▶ _Provided entries_

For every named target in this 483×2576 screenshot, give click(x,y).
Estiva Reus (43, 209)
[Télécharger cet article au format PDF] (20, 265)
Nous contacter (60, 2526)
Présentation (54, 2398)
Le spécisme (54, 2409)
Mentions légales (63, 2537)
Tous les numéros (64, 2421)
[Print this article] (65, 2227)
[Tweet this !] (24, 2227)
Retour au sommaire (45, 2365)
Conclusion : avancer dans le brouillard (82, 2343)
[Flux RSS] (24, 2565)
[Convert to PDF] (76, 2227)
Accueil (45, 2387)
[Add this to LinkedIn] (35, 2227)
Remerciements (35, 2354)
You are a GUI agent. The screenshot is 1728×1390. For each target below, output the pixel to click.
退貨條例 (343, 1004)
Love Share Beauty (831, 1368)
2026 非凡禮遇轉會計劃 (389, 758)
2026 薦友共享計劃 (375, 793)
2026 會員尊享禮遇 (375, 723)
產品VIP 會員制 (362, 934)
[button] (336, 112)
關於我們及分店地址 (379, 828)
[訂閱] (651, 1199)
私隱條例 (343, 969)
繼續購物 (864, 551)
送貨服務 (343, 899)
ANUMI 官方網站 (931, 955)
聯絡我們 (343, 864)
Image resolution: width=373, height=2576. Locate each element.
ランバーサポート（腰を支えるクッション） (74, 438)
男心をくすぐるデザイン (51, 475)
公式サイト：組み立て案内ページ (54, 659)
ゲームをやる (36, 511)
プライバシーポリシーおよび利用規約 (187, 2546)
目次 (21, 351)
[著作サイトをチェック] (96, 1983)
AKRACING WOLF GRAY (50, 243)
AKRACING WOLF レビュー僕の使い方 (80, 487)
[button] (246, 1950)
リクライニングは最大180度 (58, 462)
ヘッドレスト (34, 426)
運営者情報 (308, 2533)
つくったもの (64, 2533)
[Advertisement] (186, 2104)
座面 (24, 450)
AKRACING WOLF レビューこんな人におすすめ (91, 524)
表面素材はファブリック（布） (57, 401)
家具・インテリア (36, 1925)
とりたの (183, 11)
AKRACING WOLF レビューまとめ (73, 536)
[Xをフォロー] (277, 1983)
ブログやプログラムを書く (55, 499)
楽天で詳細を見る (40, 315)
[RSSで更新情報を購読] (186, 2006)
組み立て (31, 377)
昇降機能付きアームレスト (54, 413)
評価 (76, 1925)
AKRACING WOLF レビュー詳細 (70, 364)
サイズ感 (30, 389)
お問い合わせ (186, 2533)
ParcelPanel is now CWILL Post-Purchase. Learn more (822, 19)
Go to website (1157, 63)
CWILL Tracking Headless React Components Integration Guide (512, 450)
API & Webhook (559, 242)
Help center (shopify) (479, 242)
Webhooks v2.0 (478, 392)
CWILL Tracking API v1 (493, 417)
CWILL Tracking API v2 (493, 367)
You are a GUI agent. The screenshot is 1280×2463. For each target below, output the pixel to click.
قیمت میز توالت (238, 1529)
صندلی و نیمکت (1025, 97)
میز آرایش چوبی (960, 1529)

▶ _Task to carry out_
Among the entries above, identify all lines with "WOLF" and copy them.

▶ _Reply to the task_
AKRACING WOLF GRAY (50, 243)
AKRACING WOLF レビュー僕の使い方 (80, 487)
AKRACING WOLF レビューこんな人におすすめ (91, 524)
AKRACING WOLF レビューまとめ (73, 536)
AKRACING WOLF レビュー詳細 (70, 364)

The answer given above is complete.